╭──

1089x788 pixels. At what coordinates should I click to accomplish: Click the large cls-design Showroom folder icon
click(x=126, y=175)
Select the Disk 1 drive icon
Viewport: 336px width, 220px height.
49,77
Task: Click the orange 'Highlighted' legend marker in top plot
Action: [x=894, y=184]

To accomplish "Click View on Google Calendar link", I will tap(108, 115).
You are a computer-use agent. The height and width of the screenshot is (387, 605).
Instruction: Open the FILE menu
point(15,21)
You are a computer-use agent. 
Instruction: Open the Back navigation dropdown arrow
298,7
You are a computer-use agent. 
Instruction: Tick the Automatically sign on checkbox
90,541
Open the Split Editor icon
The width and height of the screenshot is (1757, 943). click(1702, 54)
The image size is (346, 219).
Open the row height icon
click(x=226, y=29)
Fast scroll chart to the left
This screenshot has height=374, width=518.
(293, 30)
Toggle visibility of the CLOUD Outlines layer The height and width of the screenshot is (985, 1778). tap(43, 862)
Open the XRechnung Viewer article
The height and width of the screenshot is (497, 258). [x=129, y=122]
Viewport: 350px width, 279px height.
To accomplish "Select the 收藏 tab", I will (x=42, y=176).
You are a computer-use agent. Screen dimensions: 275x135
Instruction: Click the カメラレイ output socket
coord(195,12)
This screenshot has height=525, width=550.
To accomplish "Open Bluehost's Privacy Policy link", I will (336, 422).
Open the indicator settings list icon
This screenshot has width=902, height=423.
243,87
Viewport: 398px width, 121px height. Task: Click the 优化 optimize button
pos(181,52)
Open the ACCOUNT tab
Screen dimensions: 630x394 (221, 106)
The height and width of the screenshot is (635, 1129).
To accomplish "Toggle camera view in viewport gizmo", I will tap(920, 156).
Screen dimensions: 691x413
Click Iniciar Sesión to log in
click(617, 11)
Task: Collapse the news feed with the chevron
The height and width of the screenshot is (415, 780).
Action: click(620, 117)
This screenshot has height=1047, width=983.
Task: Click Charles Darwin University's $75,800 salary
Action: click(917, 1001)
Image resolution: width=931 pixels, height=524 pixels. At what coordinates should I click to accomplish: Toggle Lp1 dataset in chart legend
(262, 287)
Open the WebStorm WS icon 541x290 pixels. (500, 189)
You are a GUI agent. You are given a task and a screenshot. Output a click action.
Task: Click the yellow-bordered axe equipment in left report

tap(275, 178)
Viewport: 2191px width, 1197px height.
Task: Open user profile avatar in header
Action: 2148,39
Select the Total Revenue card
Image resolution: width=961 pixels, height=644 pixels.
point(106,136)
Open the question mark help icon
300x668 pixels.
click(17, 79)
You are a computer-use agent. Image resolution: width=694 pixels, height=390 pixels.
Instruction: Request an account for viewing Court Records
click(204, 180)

╰──

Given exercise —
Find each line in the entries above that contains the word "This" and copy those lines. Uppercase and lowercase letters must match exactly.

Answer to the task —
This screenshot has height=374, width=518.
This screenshot has height=525, width=550.
This screenshot has width=902, height=423.
This screenshot has height=1047, width=983.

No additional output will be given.